Pioneira da inclusão cultural

A vida e a obra de Conceição Moreira Salles — a Conceição da Biblioteca, como muitos a chamavam carinhosamente — são maiores que a sua morte súbita e prematura. Durante os quase 30 anos na direção da Biblioteca Demonstrativa de Brasília, essa bibliotecária, servidora pública e fomentadora cultural exemplar cultivou, em plena W3-Sul, um oásis que acolheu e deu de beber aos sedentos de saber e de beleza desta capital de um país que Oswaldo Aranha, em 1933, definira como deserto de homens e ideias.

Quando Brasília ainda era pouco mais que uma adolescente sem história, Conceição subverteu a visão então dominante de biblioteca como ilha repleta de livros parados nas estantes, cercada de silêncio por todos os lados, e transformou a BDB em organismo vivo, indispensável, graças à interação permanente com o pulsar da cidade. Não conheço nenhum escritor, artista plástico ou mesmo músico brasiliense que, no início da carreira, não tenha recebido da BDB, por intermédio de Conceição, um estímulo e, sobretudo, um espaço para levar ao público as primícias do seu trabalho, tantas foram as noites de autógrafos, as exposições e as sessões da Bibliomúsica que ela patrocinou.

Se hoje todo o mundo fala em inclusão cultural, vale lembrar que Conceição sempre a praticou, arregimentando professores voluntários ou quaisquer outros cidadãos — e principalmente cidadãs —, com tempo disponível e compromisso com a educação, para oferecer plantões de reforço e esclarecimento de dúvidas a alunos de todas as séries, principalmente os que estudam nas detonadas escolas públicas. Estudantes e concurseiros pobres, filhos de famílias numerosas, sem um cantinho tranquilo em casa para ler e fazer as tarefas, ali encontram paz, conforto e alimentação a preço módico, pois, no prédio da BDB, ela criou uma cantina que funciona até tarde da noite.

Sua liderança proativa conquistava a fidelidade e a cooperação de sua pequena equipe, bem como o entusiasmo e o carinho de uma multidão de admiradores, que se tornavam seus amigos por toda a vida. Que o digam, por exemplo, as adoráveis senhorinhas do programa de atualização feminina, que há 25 anos se reúnem, religiosamente, nas tardes de quarta-feira para ouvir palestras sobre os temas mais quentes da agenda nacional e internacional e, depois, crivar de perguntas inteligentes e oportunas os expositores convidados. Tive a honra de ministrar conferências anuais sobre conjuntura política e relações Executivo-Legislativo a esse simpático e animado grupo.

Como ninguém, ela conhecia (e sofria com) o descaso, o imobilismo e a hipocrisia demagógica que as autoridades governamentais costumam votar à leitura, à arte, numa palavra, à cultura no Brasil. Mas isso, ao invés de desanimá-la, parecia incendiar o seu empreendedorismo e a sua criatividade, levando-a a iniciar e consolidar parcerias com todas as esferas e níveis do Estado e com os mais variados setores da sociedade, aí incluídos com destaque os meios de comunicação, a fim de promover os eventos e a modernização de processos de trabalho (como a digitalização de acervos) que jamais cabiam no magro orçamento público.

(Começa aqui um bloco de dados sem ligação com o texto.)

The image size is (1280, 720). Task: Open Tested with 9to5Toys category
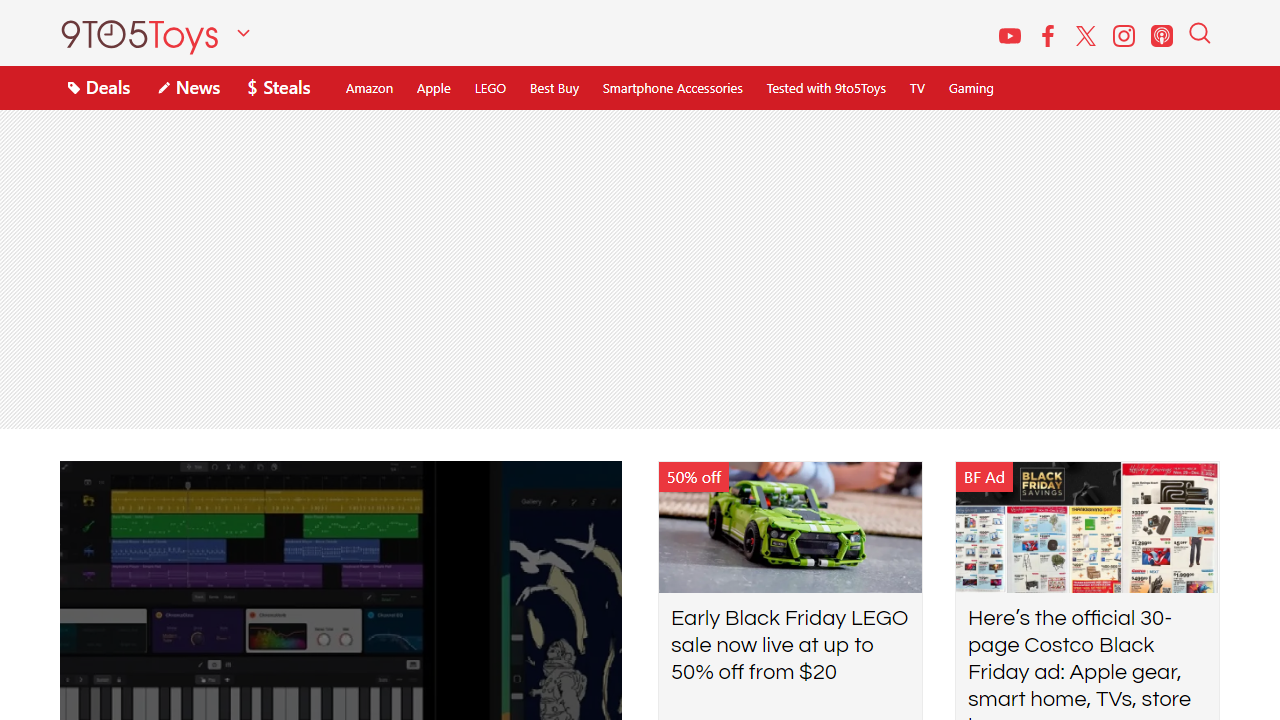pos(826,88)
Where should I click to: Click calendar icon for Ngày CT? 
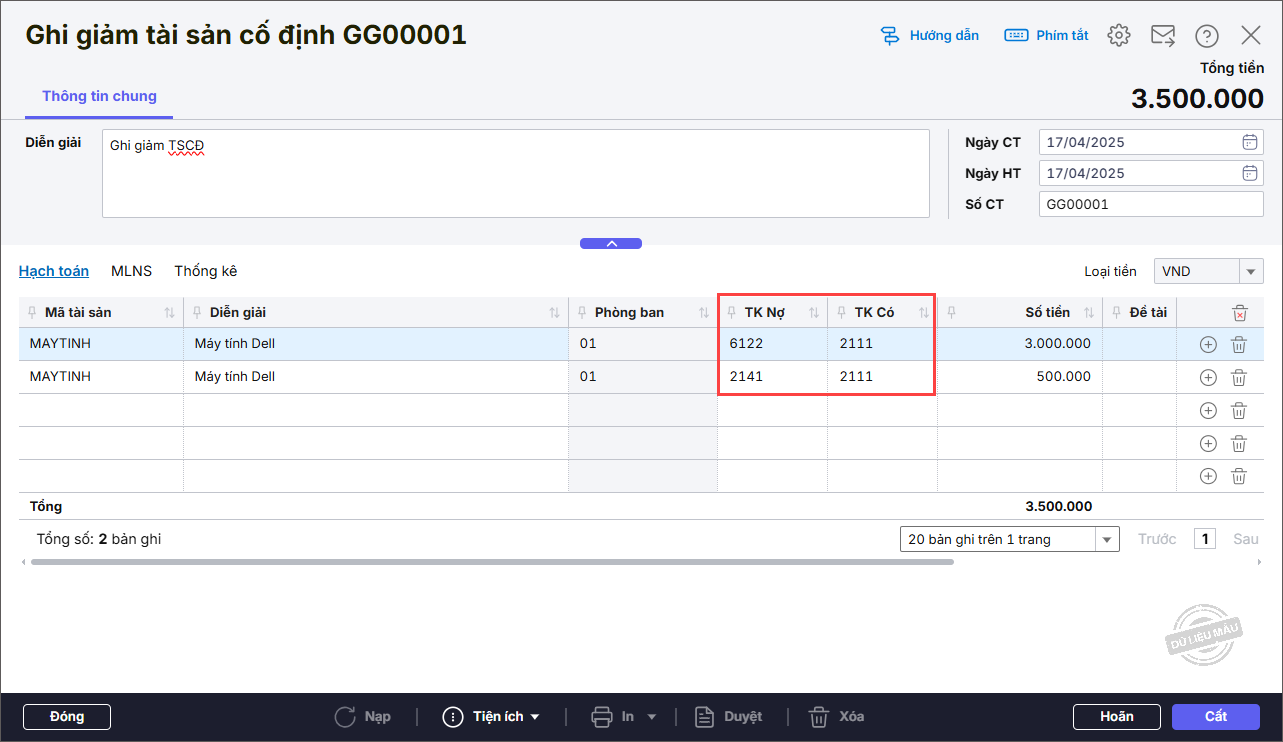[1249, 142]
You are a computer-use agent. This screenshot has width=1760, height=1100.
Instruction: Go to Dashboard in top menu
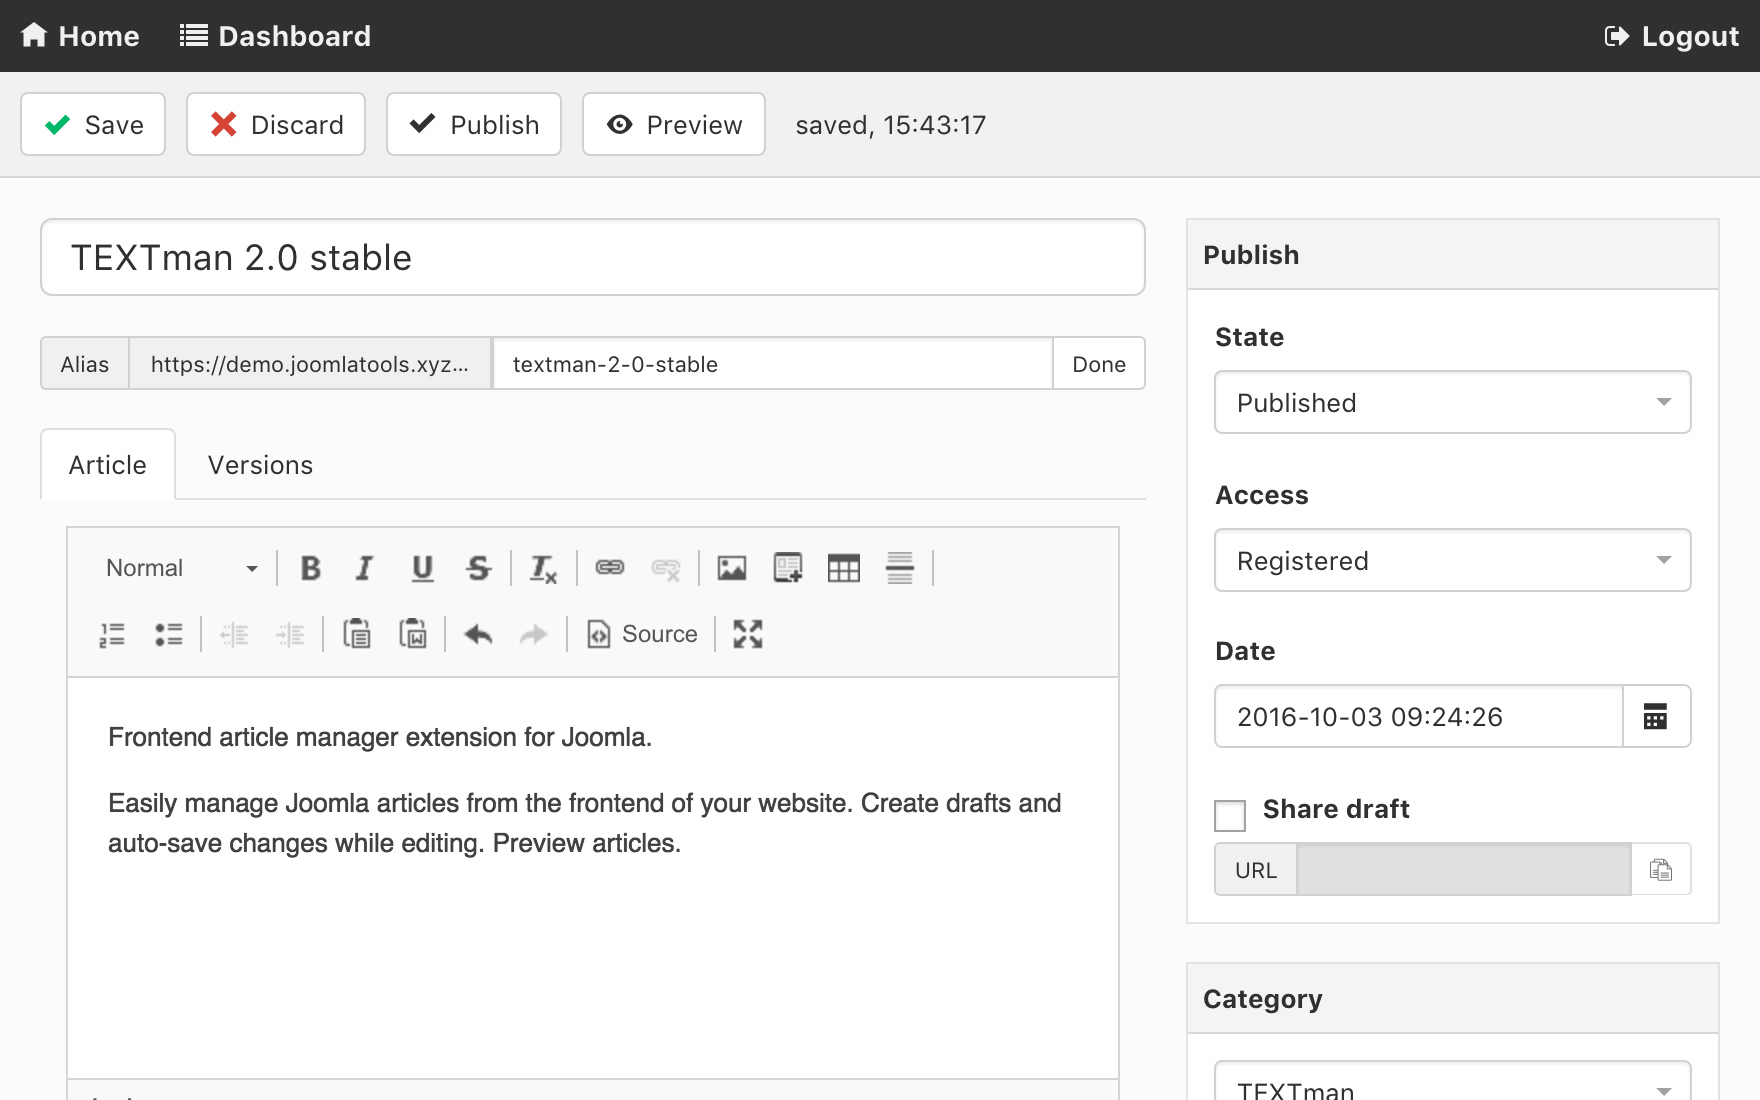pyautogui.click(x=275, y=36)
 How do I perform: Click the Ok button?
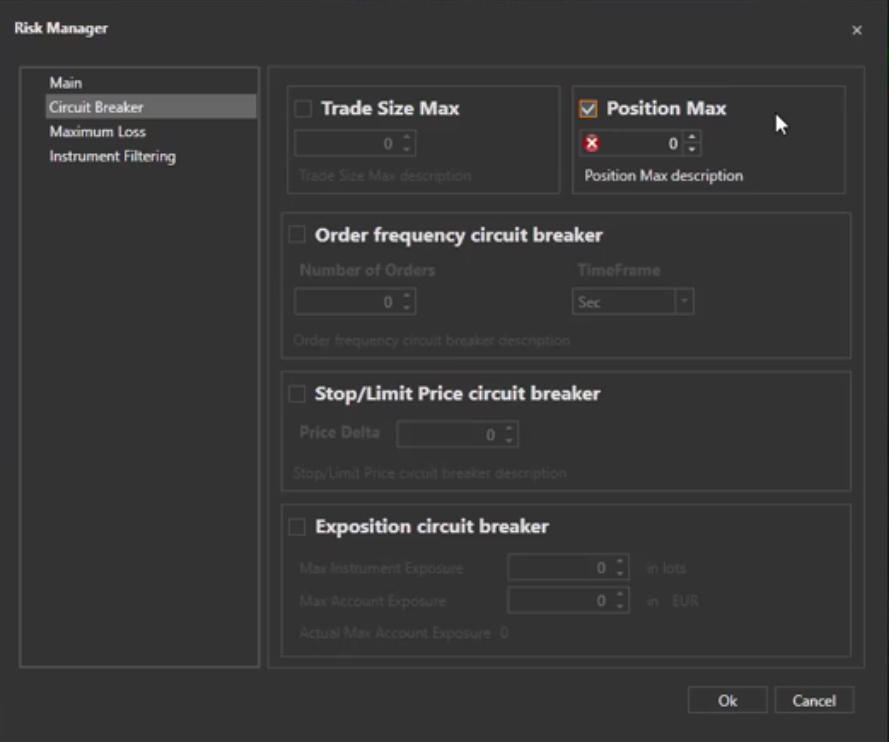tap(727, 701)
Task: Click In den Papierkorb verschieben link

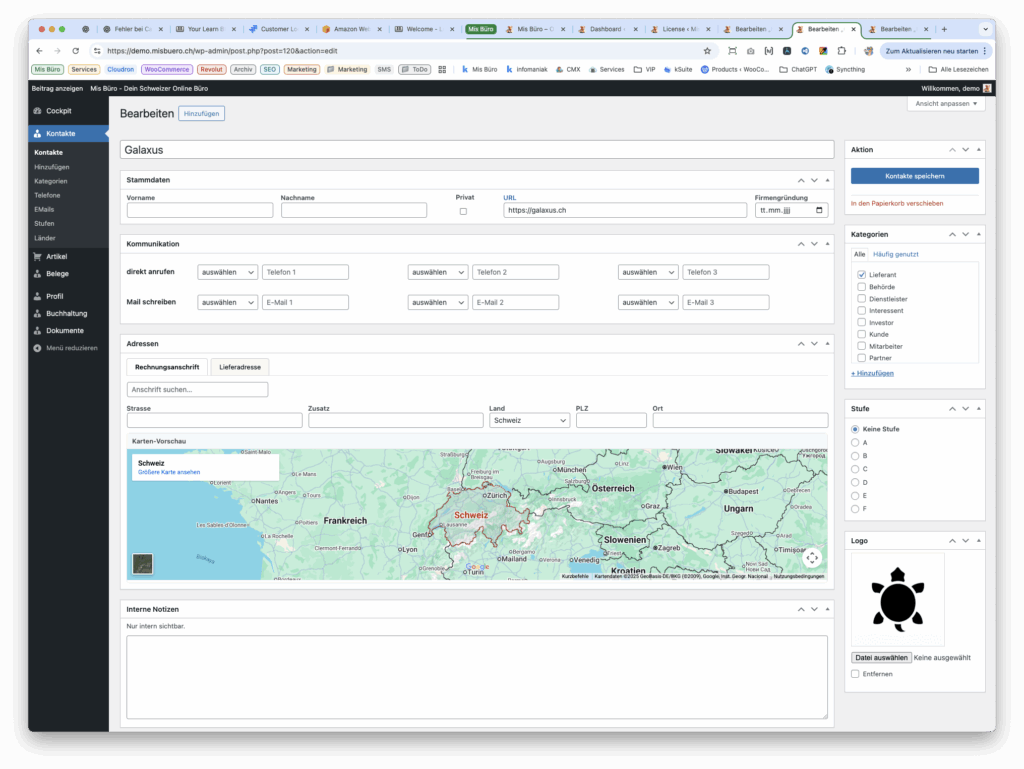Action: point(896,203)
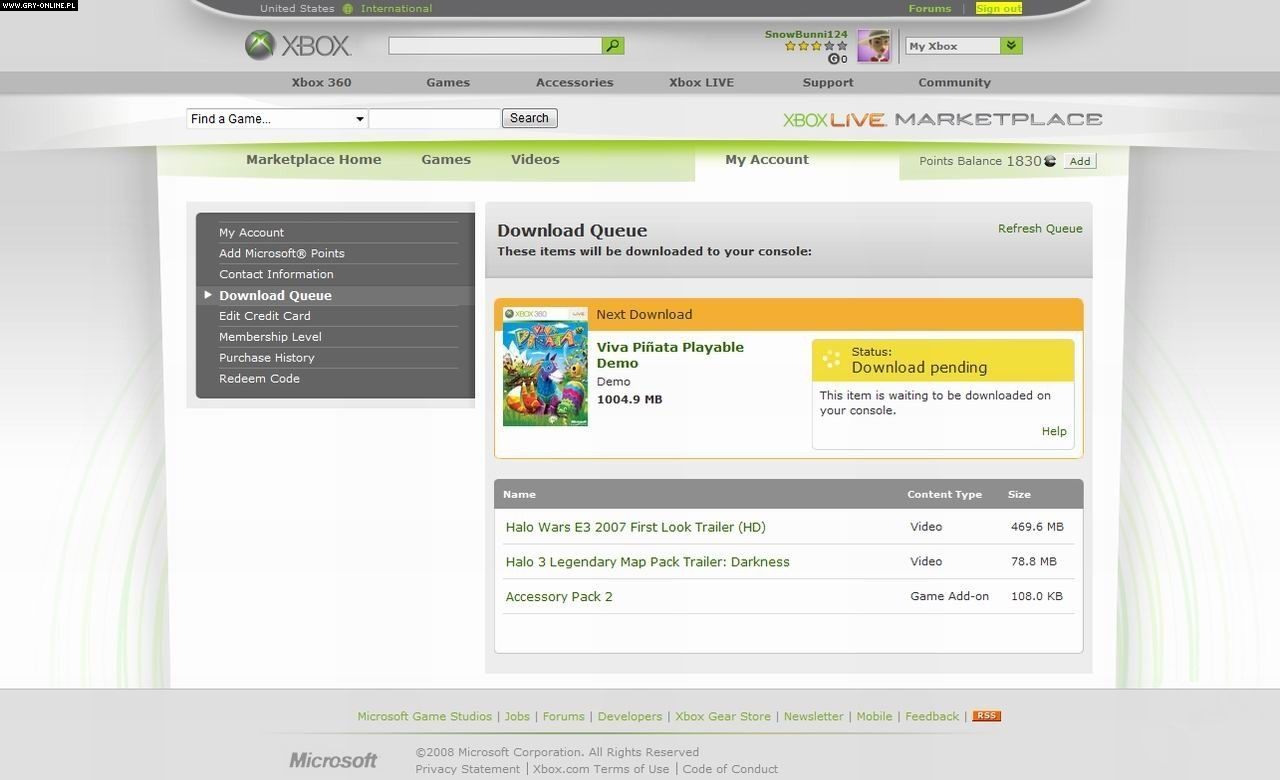Click the globe icon next to International

(x=348, y=9)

Seu legado revela grandeza cívica e humana, mas sua ausência sublinha quão precária continua sendo a institucionalidade da ação cultural em Brasília e em todo o Brasil: quando um ator da sua importância sai para sempre de cena, sua herança é ameaçada pela acomodacionismo, pela pasmaceira burocrática, pelo carreirismo miúdo dos que gastam tanto tempo e tanta energia lutando para ocupar cargos que nem lhes passa pela cabeça desempenhar a missão e preencher as expectativas que deveriam estar sempre associadas à concepção de serviço público como serviço ao público. Como ensina Max Weber, quando o carisma se retira, o que fica é a rotina.

A pior das traições que nós, amigos, admiradores e beneficiários da obra de Conceição podemos cometer contra esse legado é abandoná-lo e esquecê-lo. Agora, entre as inúmeras lições de humanismo, ética, saber, beleza e cidadania que ela, generosa e incansavelmente, nos transmitiu, precisamos resgatar a que ensina a triunfar das dificuldades mobilizando as forças mágicas da cooperação e da participação. Só assim honraremos de fato a sua memória e preservaremos para os brasilienses das próximas gerações o mundo que Conceição Moreira Salles criou.